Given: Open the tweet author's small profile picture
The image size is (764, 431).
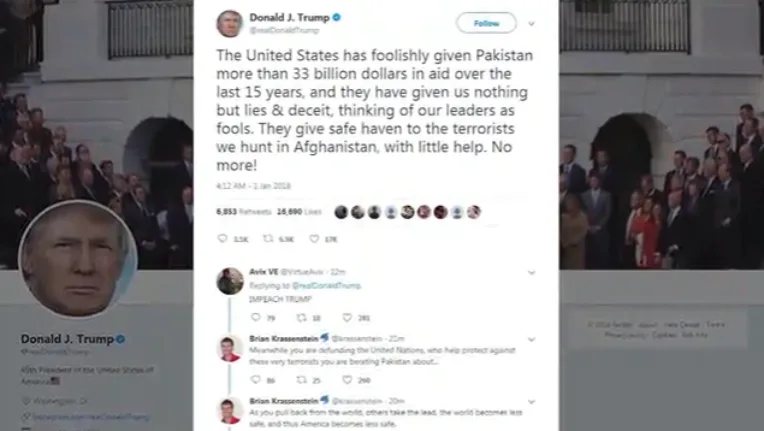Looking at the screenshot, I should [x=230, y=23].
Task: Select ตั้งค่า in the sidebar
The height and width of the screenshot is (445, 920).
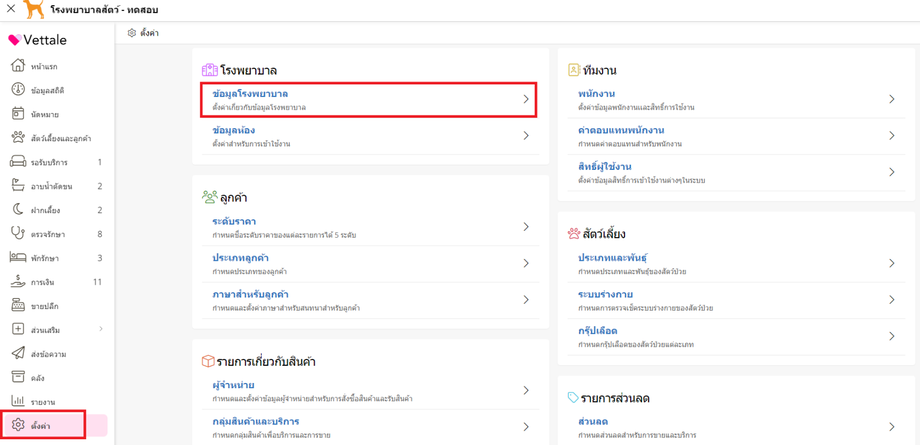Action: coord(41,426)
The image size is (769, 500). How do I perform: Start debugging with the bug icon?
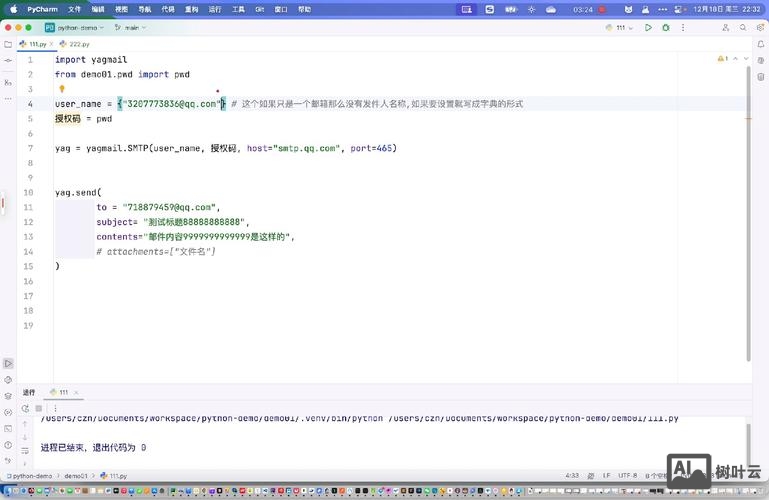tap(665, 28)
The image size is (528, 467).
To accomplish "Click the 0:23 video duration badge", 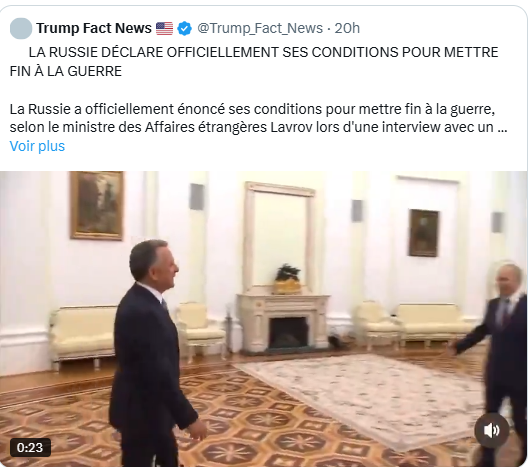I will [x=30, y=447].
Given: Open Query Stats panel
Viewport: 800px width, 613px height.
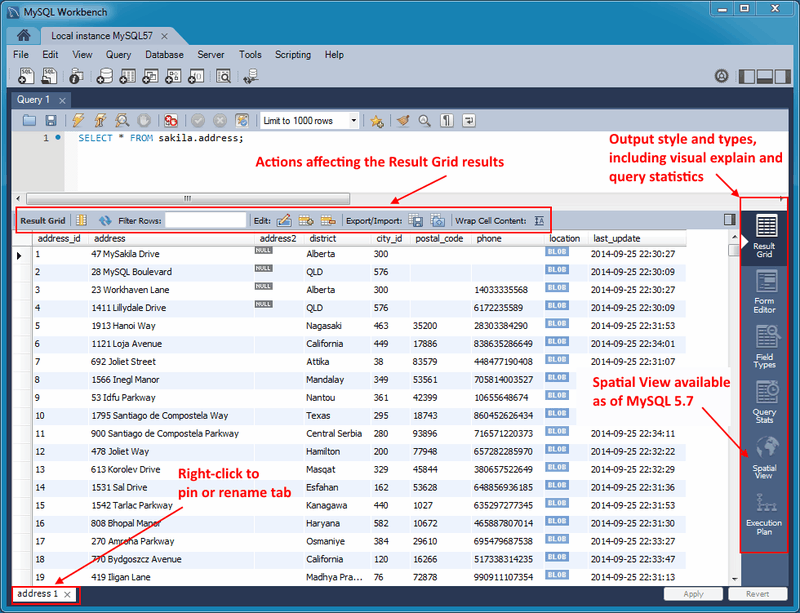Looking at the screenshot, I should pyautogui.click(x=764, y=400).
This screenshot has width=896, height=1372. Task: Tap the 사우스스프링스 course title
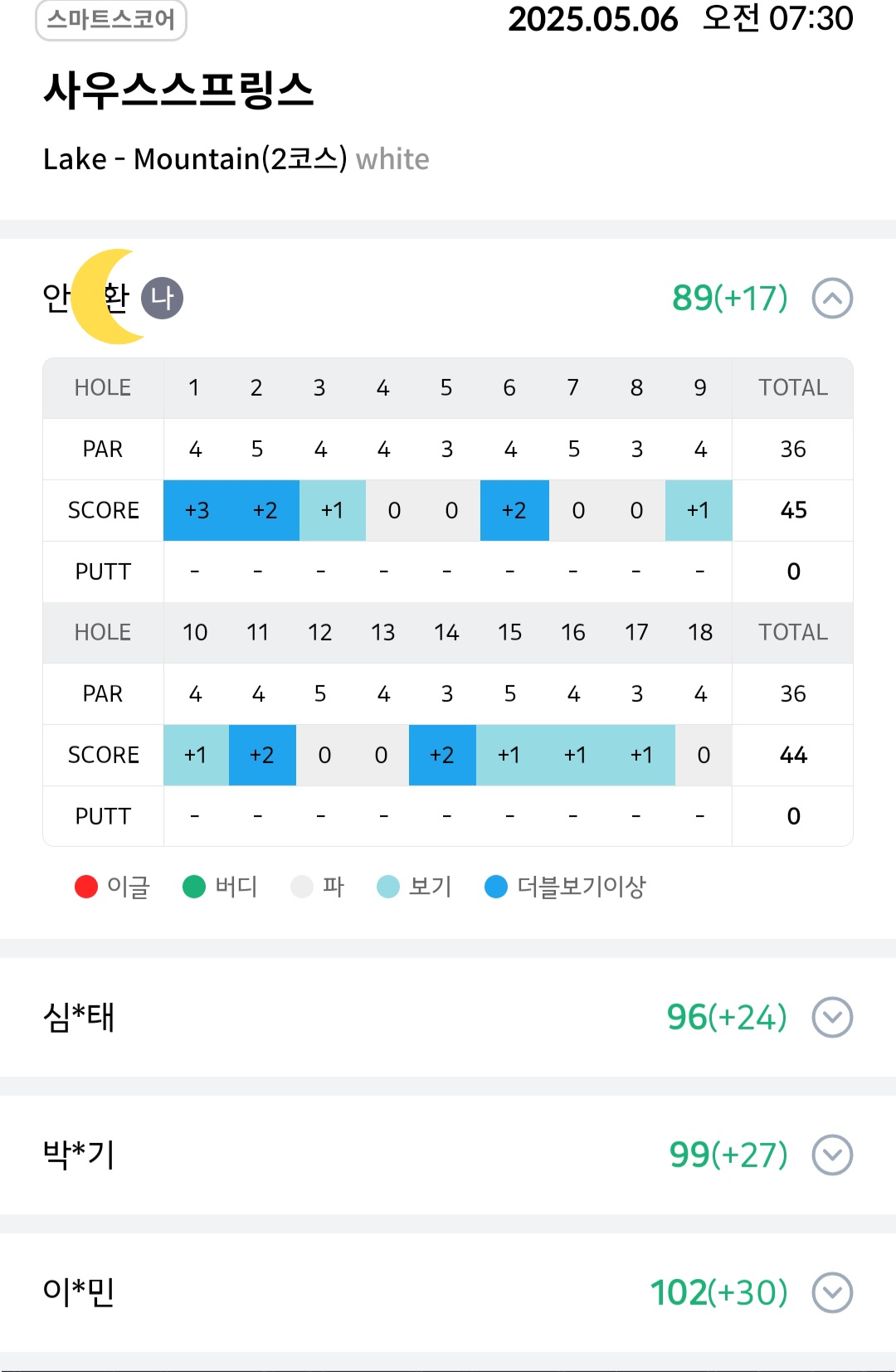tap(178, 90)
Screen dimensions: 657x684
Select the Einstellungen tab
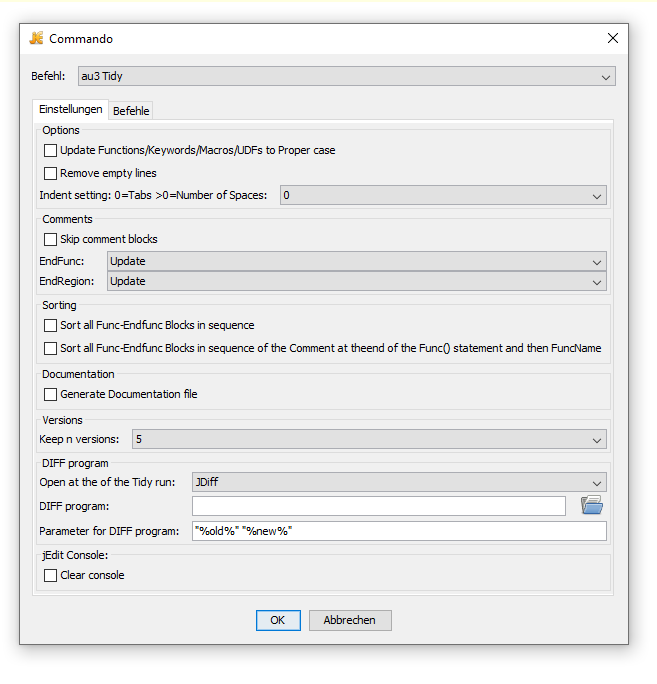pos(71,110)
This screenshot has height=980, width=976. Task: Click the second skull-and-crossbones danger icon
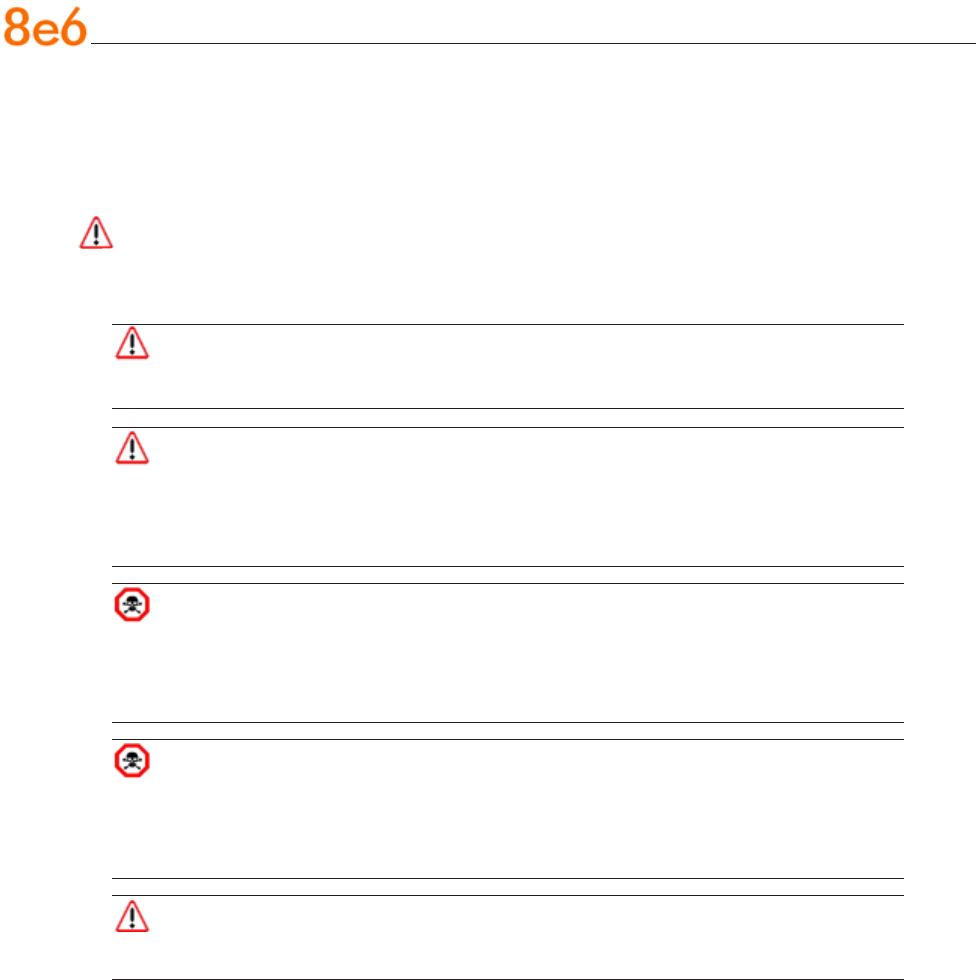point(131,762)
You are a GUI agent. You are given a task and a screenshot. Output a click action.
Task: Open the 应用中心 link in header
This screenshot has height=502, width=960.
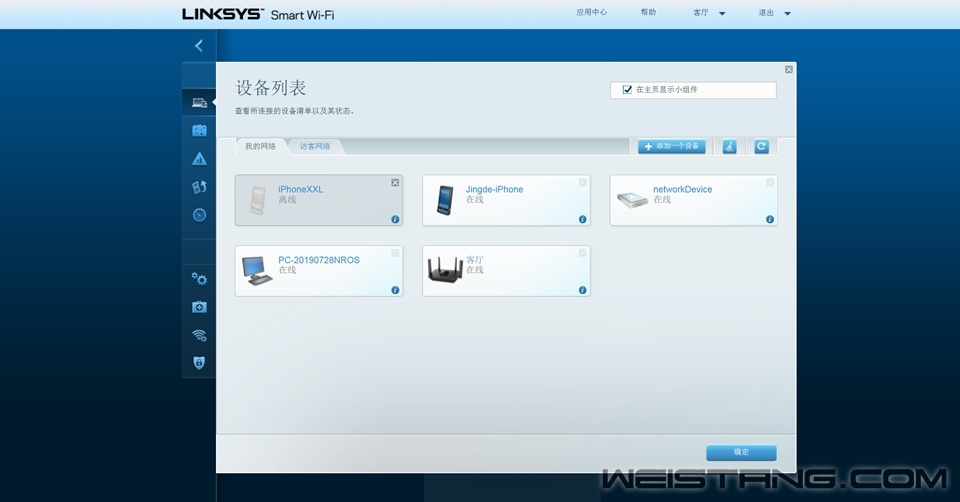pos(591,13)
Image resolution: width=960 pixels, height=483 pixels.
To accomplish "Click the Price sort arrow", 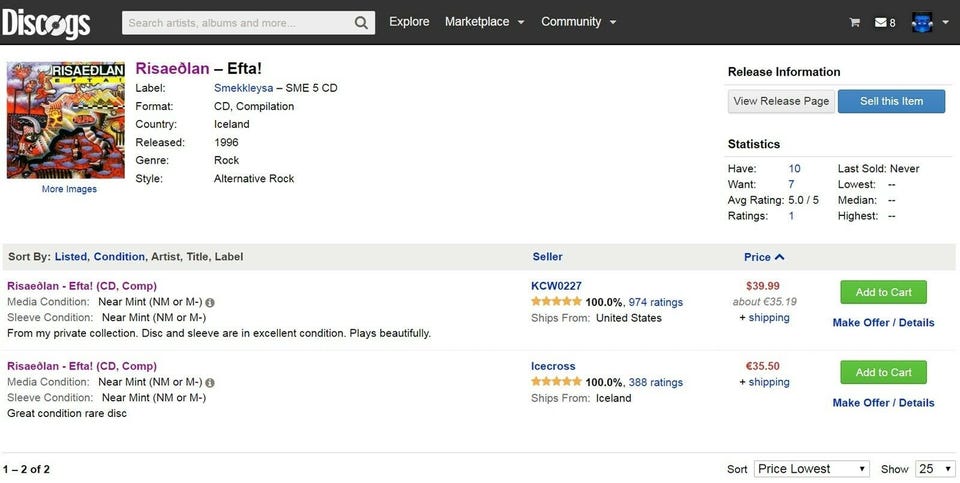I will (x=779, y=257).
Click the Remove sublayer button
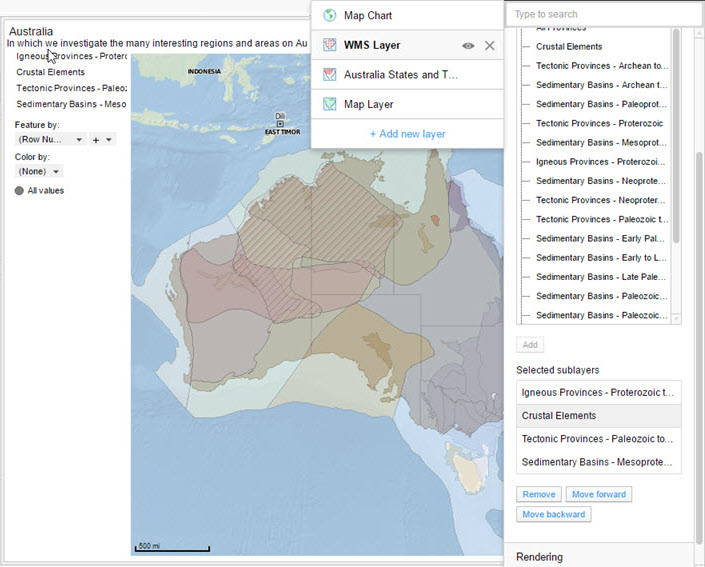This screenshot has height=567, width=705. coord(539,494)
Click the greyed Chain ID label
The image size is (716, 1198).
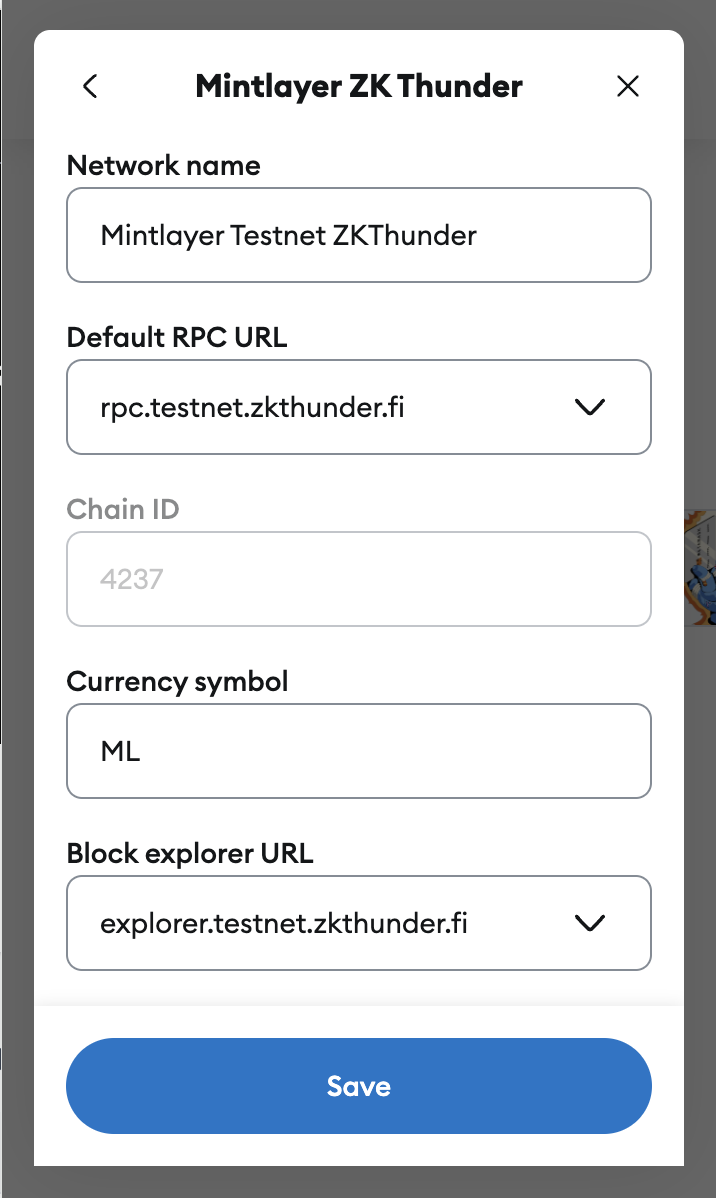[122, 510]
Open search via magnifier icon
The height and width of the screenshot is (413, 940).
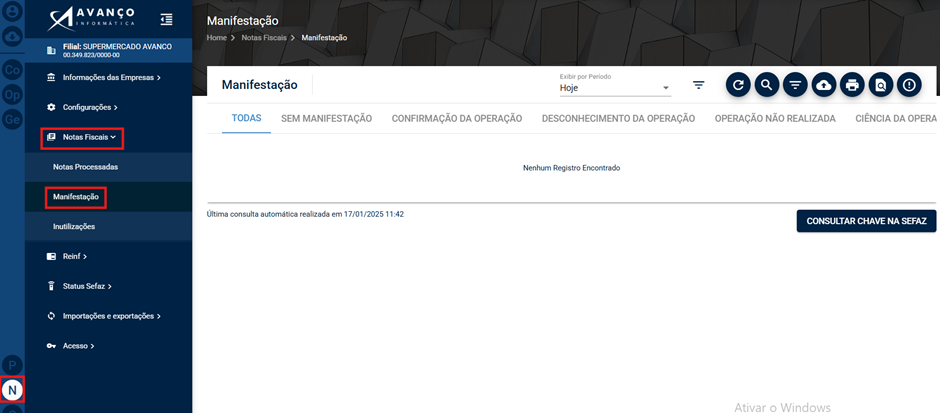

- _WHAT YOU WILL DO_
Leaving out every picture, extract verbatim the lines from the one containing "Click the greyed Chain ID label" through the last line of the listing, inclusive.

- _EXERCISE SOLUTION_
Click the greyed Chain ID label
The image size is (716, 1198).
[122, 510]
Open search via magnifier icon
The height and width of the screenshot is (413, 940).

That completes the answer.